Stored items
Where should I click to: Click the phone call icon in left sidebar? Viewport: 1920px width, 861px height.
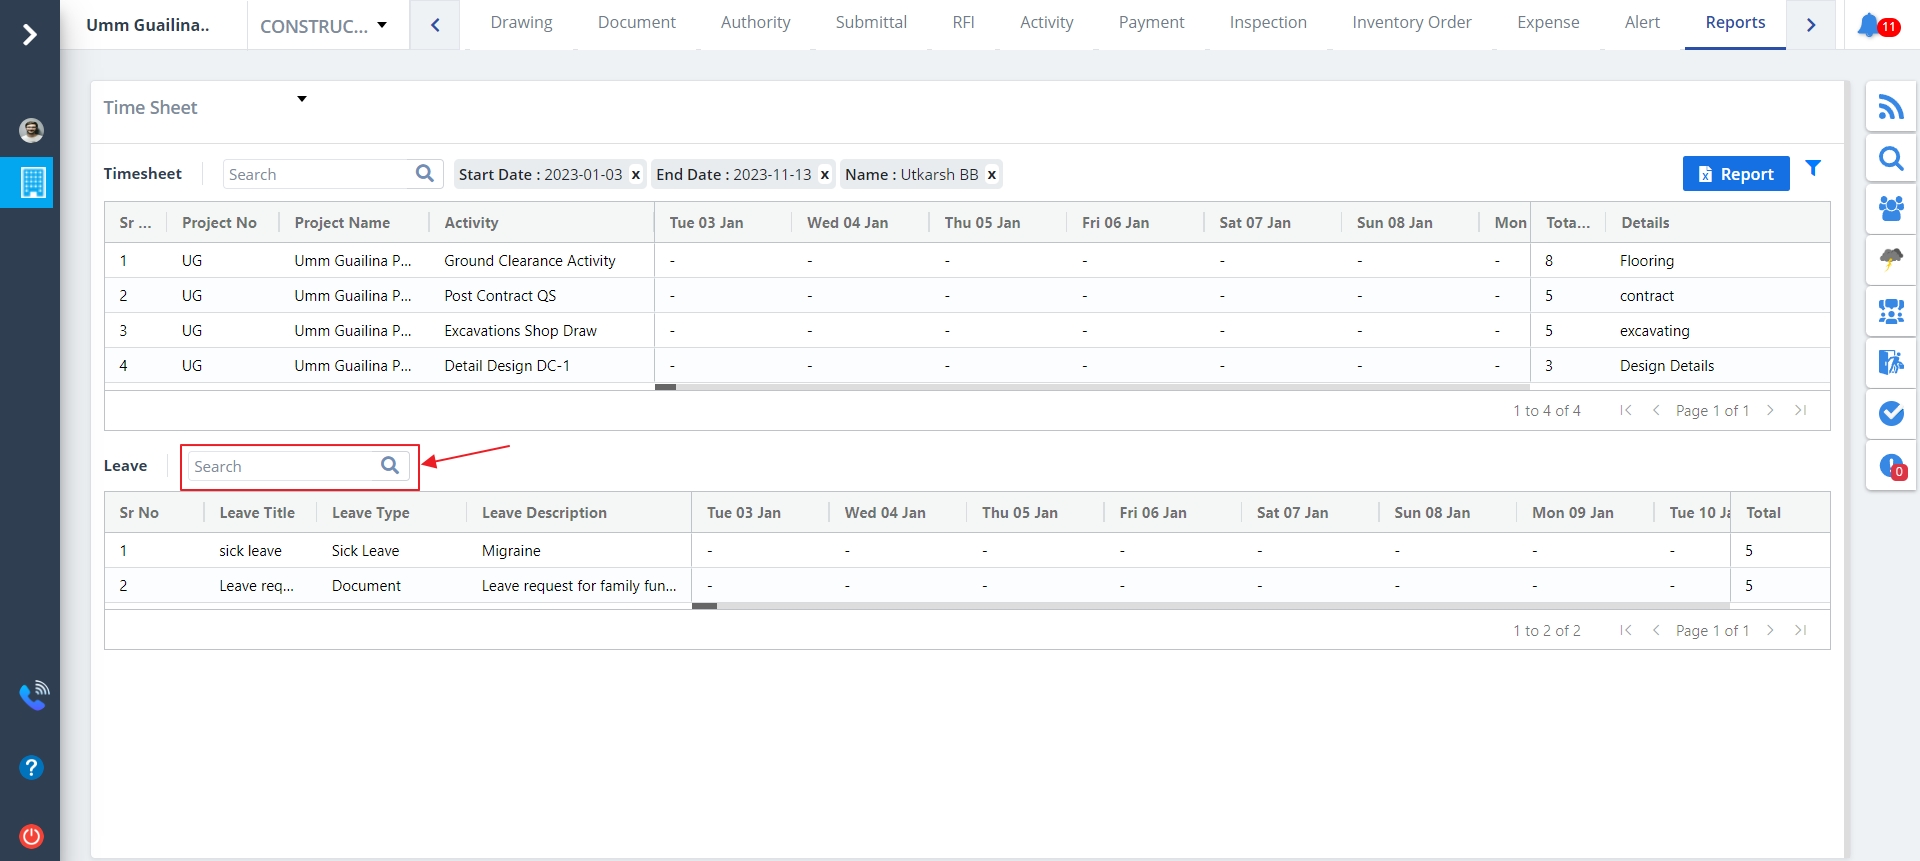coord(33,695)
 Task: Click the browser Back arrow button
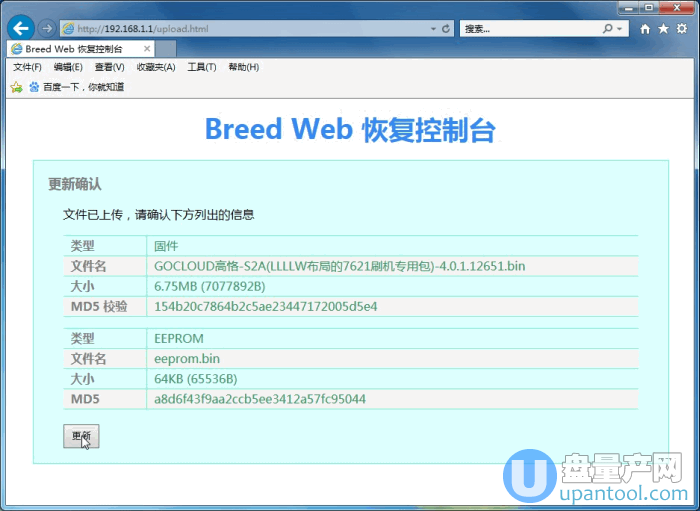[21, 28]
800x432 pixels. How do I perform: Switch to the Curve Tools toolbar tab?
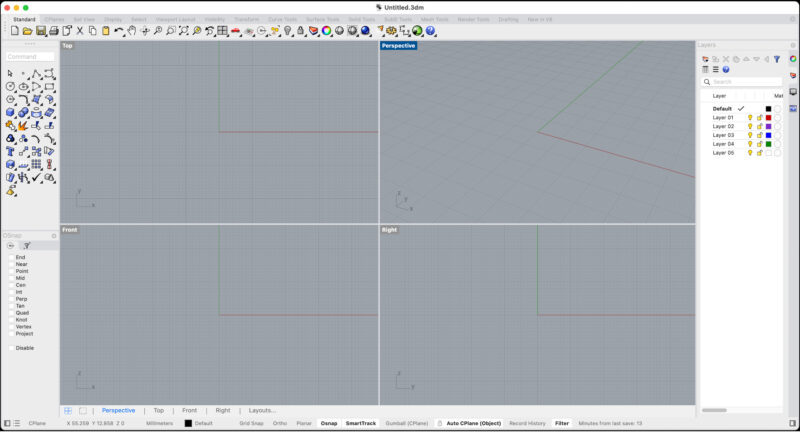coord(282,19)
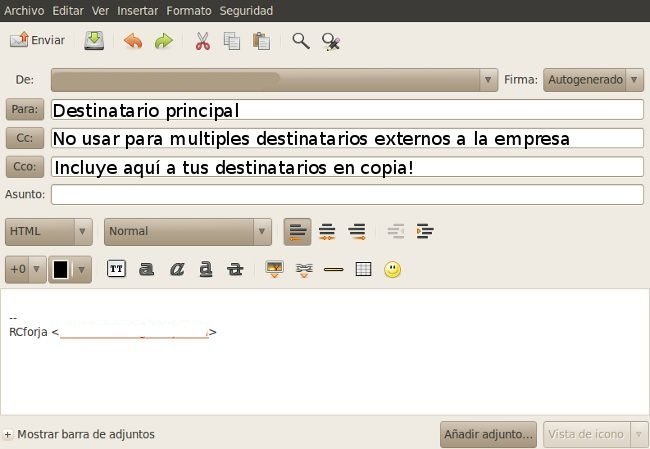Insert a horizontal rule line
The height and width of the screenshot is (449, 650).
[334, 269]
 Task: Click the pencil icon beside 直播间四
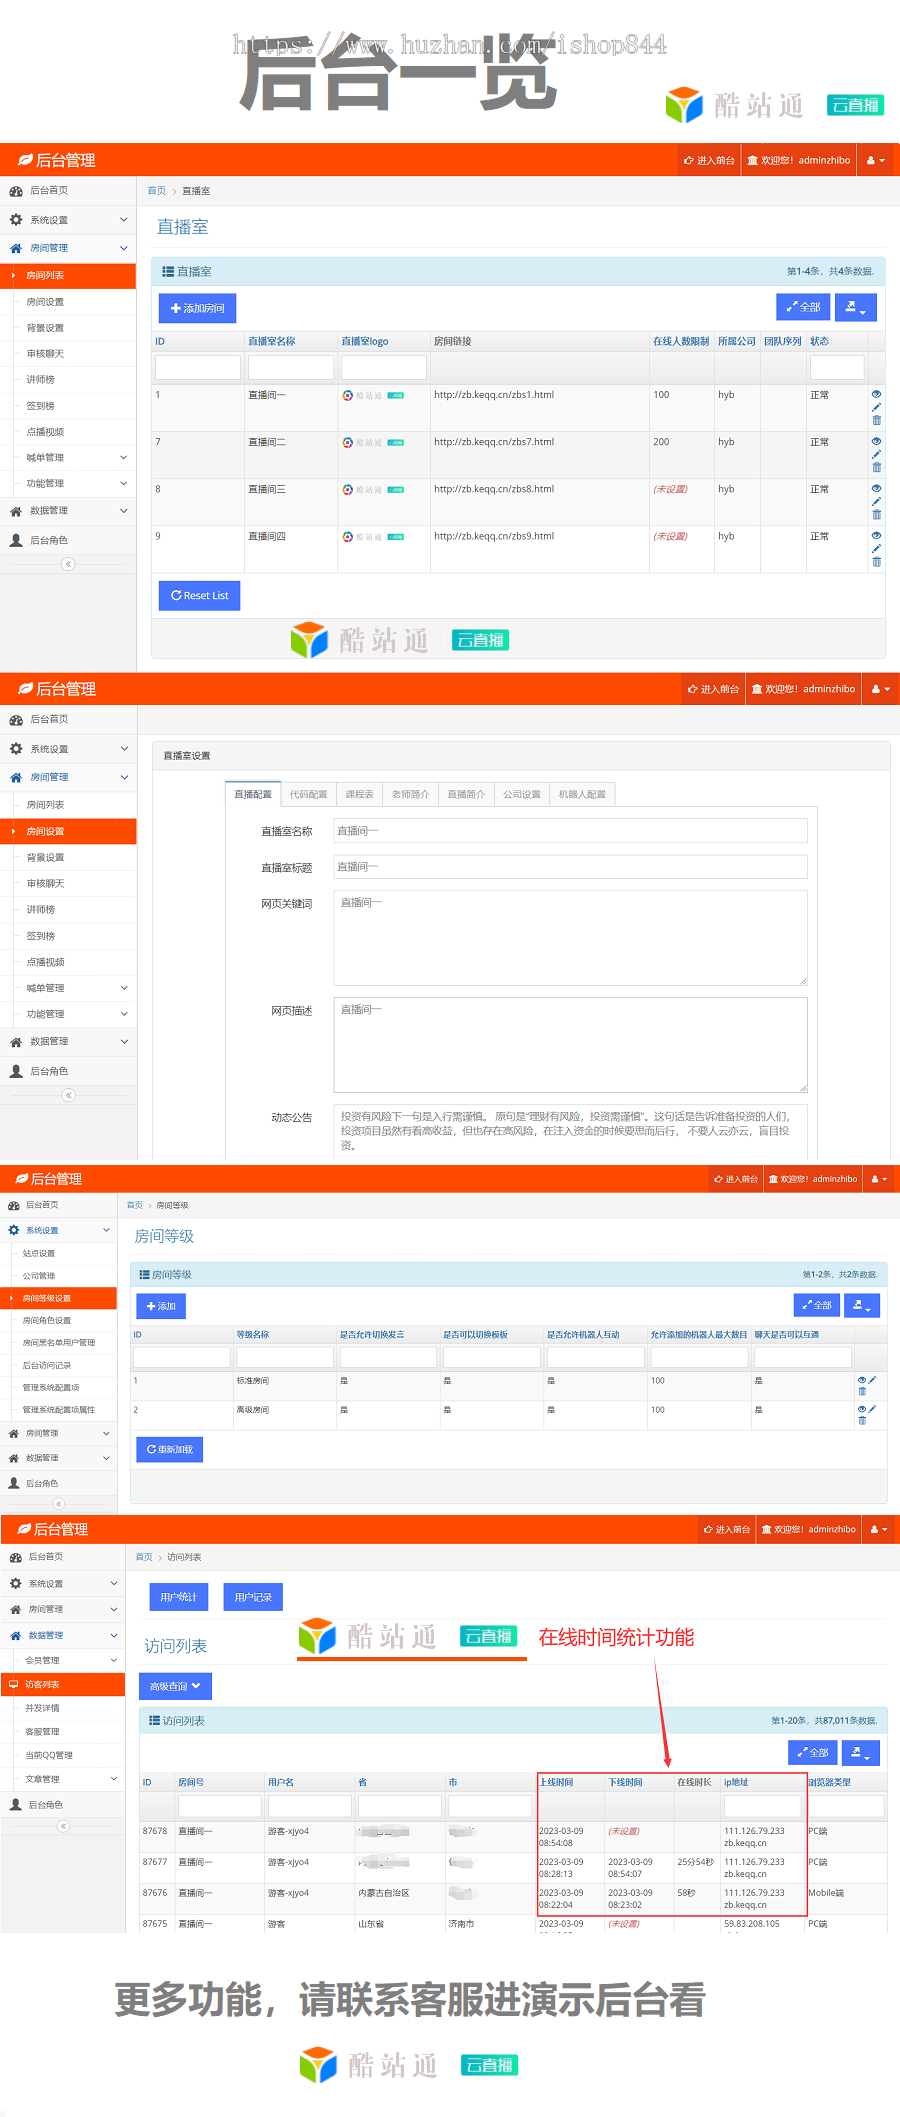coord(876,548)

## Exercise requirements
The expected output is every line of the data, unchanged, with the pictures skipped.

## Result for this exercise
Where should I click to: Click the phone call icon in left sidebar? Viewport: 1920px width, 861px height.
coord(33,695)
 Task: Click the browser Back arrow button
[21, 28]
800x432 pixels. How do I perform: Switch to the Curve Tools toolbar tab?
coord(282,19)
Insert a horizontal rule line
The height and width of the screenshot is (449, 650).
[334, 269]
 Task: Click the pencil icon beside 直播间四
coord(876,548)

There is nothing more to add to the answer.